Our world is more connected than ever, allowing us to access entire worlds of information at our fingertips. However, increased connectivity isn’t always a good thing. Easy access to information has also increased the vulnerability of sensitive information. In 2020 alone, the number of data breaches in the United States came in at a total of 1001 cases, affecting 155.8 million individuals. However, cybersecurity is just one aspect of the broader, more complex issue of supply chain security.
Supply chain security is an overarching term for practices and initiatives developed to protect an organization’s value chain from a wide array of both external and internal threats. These threats can be in the form of external, physical threats like natural disasters, terrorist attacks or accidents, or internal threats like theft, piracy, or corporate espionage to name a few.

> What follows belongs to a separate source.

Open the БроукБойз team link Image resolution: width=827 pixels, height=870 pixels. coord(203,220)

A company’s supply chain is the backbone of its entire business. The threat to supply chains is real and demands urgent, affirmative action against ever-evolving threats and ever-increasing stakes.
Supply chain governance is a system of practices, protocols, methods, and institutions put in place for an organization’s legislative, executive and judicial processes to increase efficiency and ensure the optimal performance of a given supply chain. Effective governance cannot take place without consideration of the organization-wide risk. As a result, supply chain governance and security are inextricably linked.

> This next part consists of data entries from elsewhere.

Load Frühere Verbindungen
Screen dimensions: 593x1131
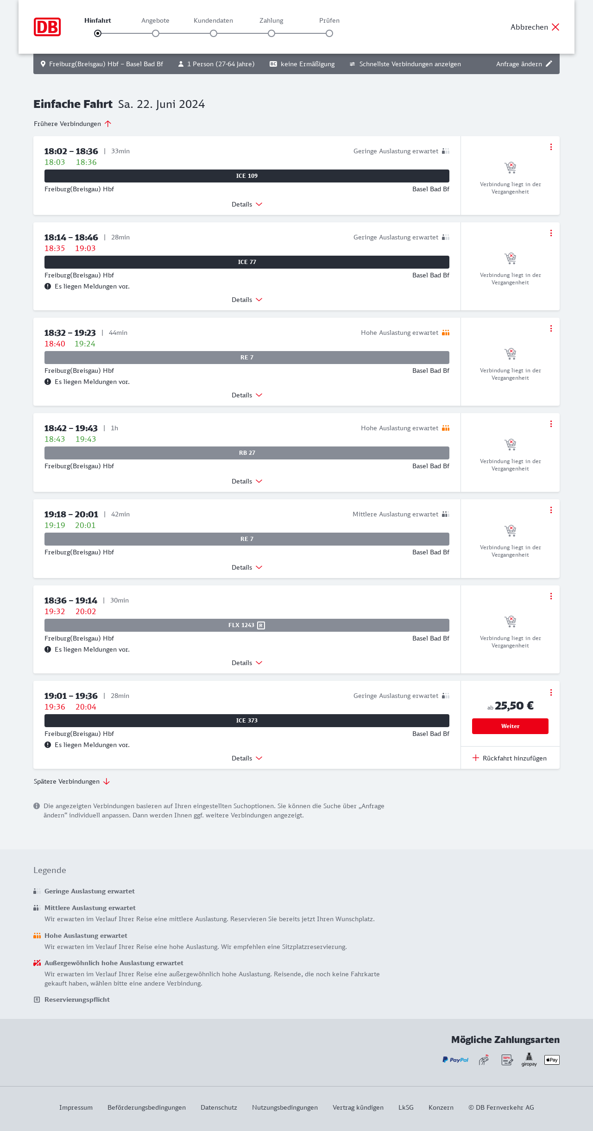73,124
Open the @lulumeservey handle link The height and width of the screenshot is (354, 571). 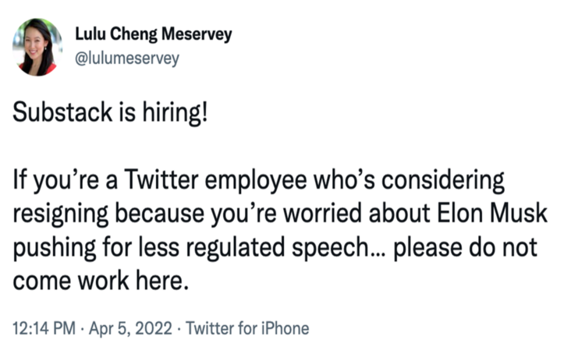(127, 58)
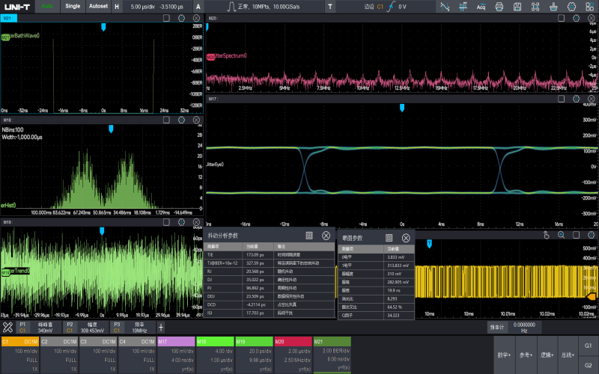Image resolution: width=599 pixels, height=374 pixels.
Task: Expand the 数学 (Math) dropdown menu
Action: click(x=505, y=355)
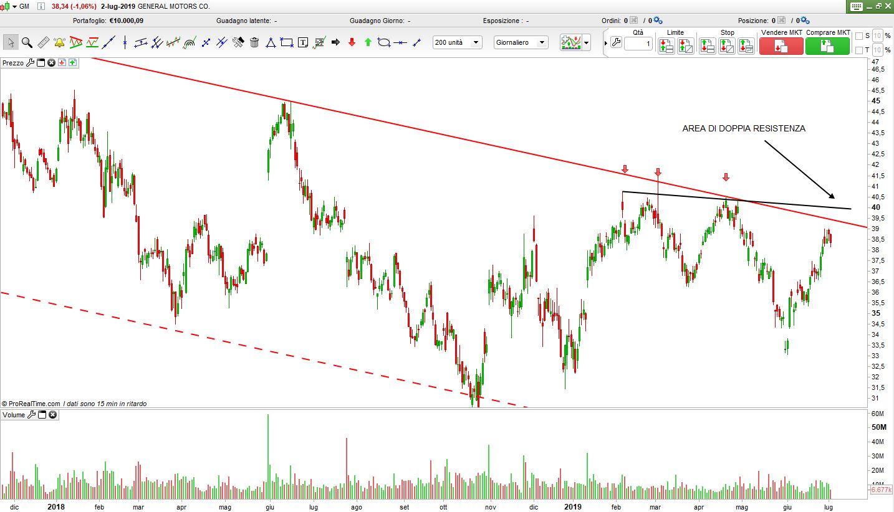Click the Comprare MKT buy button

pos(827,46)
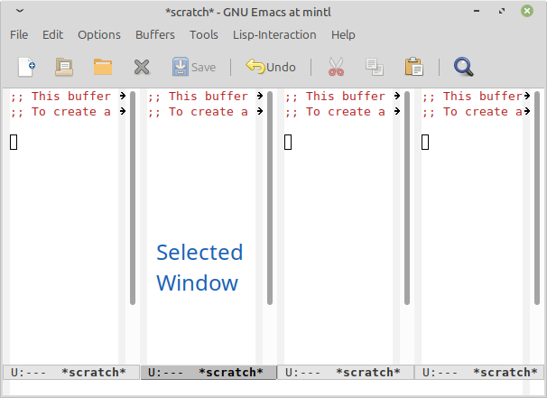547x398 pixels.
Task: Click the New File toolbar icon
Action: [x=26, y=67]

In order to protect information from going into the wrong hands, it is important to ensure that it is available to the right ones. Transparency and unobstructed flow of information within an organization promote cross-functional collaboration and allows for clearer rules and protocols for individual and collective accountability. Collaboration can help plan, create, and communicate policies, assess risk, and develop mitigation strategies with multiple fail-safe measures at every level to ensure security.
To determine the success of a risk mitigation strategy or tool, organizations need to establish well-defined metrics. These metrics can then be evaluated and maintained through iterative and incremental auditing, tracking, and reporting across internal and external stakeholders in the value chain. This process reveals weaknesses and vulnerabilities that need to be addressed with strategic, proactive, data-driven approaches. Statistics show that nearly two-thirds (aprox. 66%) of security breaches are a result of third-party vulnerabilities and 40 percent of security breaches were due to attacks on weak links in the supply chain. Clearly, detection and resolution of such threats should be a priority to achieve optimal efficiency, performance, and compliance in the face of advancing threats.

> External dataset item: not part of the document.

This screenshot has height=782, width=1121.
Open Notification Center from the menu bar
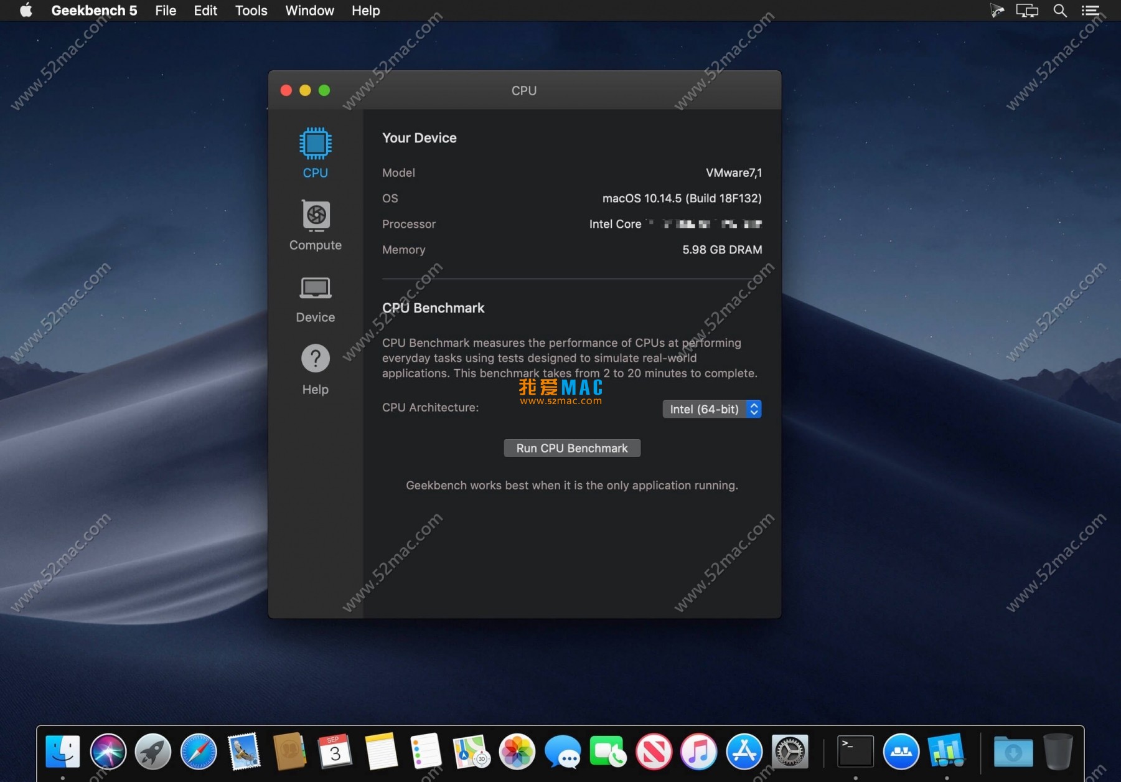pos(1092,11)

As challenges of supply chain security are becoming more and more nuanced and sophisticated, so are the technologies and solutions to mitigate them. For example,
Blockchain, an emerging technology could potentially reduce cybersecurity risks inherent to supply chains by creating an auditable, immutable, unchangeable ledger of transactions that can be connected to a verifiable identity. Smart technologies such as smart sensors, IoT, and decision-making algorithms can detect threats and follow and execute security programs and protocols. Practices such as design thinking can aid with the conception, implementation, and maintenance of secure supply chains through creative problem solving and inclusive ideation.
Industry 4.0 technologies and practices like the ones mentioned above are quickly becoming integral to successful supply chain governance and security. Gartner echoes this sentiment and predicts that “Through 2024, 50% of supply chain organizations will invest in applications that support artificial intelligence and advanced analytics capabilities.” The relevance of Industry 4.0 is only going to increase in the near future and organizations that embrace it early will have an undeniable competitive advantage and will likely emerge as the industry leaders of tomorrow.